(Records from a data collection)
▬▬▬▬▬▬

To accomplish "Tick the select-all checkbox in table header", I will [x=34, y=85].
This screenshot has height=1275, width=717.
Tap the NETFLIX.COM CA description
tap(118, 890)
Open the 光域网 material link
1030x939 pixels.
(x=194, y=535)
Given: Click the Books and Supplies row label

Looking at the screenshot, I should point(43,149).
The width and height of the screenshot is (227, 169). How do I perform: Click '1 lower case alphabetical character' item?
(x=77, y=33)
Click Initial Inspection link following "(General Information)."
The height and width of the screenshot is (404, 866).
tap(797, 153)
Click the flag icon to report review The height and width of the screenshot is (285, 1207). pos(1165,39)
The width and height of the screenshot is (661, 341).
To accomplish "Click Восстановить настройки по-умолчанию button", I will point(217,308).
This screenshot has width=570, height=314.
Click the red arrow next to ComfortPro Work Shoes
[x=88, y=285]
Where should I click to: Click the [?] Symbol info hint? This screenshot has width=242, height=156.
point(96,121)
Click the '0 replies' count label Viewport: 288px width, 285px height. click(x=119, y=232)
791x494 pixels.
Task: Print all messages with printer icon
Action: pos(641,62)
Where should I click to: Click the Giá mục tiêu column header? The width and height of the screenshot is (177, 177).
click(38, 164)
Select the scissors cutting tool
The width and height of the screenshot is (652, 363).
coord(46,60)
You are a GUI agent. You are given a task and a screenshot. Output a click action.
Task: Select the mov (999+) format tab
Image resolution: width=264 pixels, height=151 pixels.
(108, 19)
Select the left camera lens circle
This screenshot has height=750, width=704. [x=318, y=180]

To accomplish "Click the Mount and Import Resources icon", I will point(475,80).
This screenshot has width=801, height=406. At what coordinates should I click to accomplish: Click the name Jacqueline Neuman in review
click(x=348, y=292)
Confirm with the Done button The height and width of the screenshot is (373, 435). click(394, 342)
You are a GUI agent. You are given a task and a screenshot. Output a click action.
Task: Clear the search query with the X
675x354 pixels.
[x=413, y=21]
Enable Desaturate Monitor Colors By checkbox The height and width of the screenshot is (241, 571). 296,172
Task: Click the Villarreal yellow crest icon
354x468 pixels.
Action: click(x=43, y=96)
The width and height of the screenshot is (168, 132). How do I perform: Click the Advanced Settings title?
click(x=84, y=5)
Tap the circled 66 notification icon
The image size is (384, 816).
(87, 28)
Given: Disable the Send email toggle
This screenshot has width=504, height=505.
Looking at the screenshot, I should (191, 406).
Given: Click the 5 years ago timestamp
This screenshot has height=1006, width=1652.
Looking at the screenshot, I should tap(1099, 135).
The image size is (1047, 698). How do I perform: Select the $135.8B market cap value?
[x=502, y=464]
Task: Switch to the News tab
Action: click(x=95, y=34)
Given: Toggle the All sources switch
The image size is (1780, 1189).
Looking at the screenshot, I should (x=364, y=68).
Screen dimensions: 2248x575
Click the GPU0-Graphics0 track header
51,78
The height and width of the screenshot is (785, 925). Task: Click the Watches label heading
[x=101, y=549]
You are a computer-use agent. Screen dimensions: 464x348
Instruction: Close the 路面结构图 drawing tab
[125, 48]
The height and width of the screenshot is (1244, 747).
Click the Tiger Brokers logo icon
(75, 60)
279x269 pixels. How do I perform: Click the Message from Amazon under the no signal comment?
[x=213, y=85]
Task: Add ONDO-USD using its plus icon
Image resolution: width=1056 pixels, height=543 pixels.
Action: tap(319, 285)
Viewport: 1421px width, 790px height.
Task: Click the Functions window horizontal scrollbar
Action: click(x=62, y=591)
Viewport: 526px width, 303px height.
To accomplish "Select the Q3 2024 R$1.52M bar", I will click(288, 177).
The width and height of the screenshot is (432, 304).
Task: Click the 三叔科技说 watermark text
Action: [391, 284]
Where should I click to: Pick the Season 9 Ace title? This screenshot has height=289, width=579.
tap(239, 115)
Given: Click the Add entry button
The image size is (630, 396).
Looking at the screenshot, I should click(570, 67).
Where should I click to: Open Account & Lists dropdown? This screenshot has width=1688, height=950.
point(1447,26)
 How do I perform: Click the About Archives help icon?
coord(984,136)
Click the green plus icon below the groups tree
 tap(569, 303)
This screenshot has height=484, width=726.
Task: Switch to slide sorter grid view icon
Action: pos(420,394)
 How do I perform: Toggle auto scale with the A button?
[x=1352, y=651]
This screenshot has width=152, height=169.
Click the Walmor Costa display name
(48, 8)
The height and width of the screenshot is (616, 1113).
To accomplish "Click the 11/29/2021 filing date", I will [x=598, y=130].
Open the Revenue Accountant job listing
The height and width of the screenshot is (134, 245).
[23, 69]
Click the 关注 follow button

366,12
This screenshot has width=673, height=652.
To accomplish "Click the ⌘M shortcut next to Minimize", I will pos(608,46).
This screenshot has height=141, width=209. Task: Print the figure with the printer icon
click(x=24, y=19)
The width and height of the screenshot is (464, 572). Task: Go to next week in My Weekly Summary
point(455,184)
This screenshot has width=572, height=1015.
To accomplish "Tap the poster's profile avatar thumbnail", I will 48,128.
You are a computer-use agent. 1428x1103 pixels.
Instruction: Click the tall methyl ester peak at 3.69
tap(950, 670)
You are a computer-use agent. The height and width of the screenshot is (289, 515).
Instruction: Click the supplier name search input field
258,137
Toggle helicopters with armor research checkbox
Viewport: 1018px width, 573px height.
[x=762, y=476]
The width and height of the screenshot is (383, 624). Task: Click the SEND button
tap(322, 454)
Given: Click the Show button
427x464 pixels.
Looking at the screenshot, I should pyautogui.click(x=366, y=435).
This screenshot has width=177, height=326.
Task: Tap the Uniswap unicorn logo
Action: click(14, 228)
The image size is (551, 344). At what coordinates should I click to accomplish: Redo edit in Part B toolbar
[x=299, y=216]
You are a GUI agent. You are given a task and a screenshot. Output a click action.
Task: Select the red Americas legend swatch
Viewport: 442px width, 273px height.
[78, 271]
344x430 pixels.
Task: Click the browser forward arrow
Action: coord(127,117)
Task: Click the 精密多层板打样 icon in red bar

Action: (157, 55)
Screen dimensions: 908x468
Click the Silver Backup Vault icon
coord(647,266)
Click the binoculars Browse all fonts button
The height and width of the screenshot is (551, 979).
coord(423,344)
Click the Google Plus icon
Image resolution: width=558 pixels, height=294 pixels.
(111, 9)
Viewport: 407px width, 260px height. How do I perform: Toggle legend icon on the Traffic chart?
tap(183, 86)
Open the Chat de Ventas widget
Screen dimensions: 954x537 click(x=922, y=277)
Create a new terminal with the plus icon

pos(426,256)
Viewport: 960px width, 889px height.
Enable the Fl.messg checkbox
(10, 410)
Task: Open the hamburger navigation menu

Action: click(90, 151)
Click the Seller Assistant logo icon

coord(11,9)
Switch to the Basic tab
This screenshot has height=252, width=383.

▬▬▬▬▬▬

PROBLEM TO WORK ON:
Having output the line that contains "Select the scissors cutting tool", stop. Every line before it, back to the first line of the data, must be reproduced exactly.

RESPONSE FOR THIS EXERCISE:
To accomplish "Tick the select-all checkbox in table header", I will [x=34, y=85].
This screenshot has height=1275, width=717.
Tap the NETFLIX.COM CA description
tap(118, 890)
Open the 光域网 material link
1030x939 pixels.
(x=194, y=535)
Given: Click the Books and Supplies row label

Looking at the screenshot, I should point(43,149).
The width and height of the screenshot is (227, 169). How do I perform: Click '1 lower case alphabetical character' item?
(x=77, y=33)
Click Initial Inspection link following "(General Information)."
The height and width of the screenshot is (404, 866).
tap(797, 153)
Click the flag icon to report review The height and width of the screenshot is (285, 1207). pos(1165,39)
The width and height of the screenshot is (661, 341).
To accomplish "Click Восстановить настройки по-умолчанию button", I will point(217,308).
This screenshot has width=570, height=314.
Click the red arrow next to ComfortPro Work Shoes
[x=88, y=285]
Where should I click to: Click the [?] Symbol info hint? This screenshot has width=242, height=156.
point(96,121)
Click the '0 replies' count label Viewport: 288px width, 285px height. click(x=119, y=232)
791x494 pixels.
Task: Print all messages with printer icon
Action: pos(641,62)
Where should I click to: Click the Giá mục tiêu column header? The width and height of the screenshot is (177, 177).
click(38, 164)
Select the scissors cutting tool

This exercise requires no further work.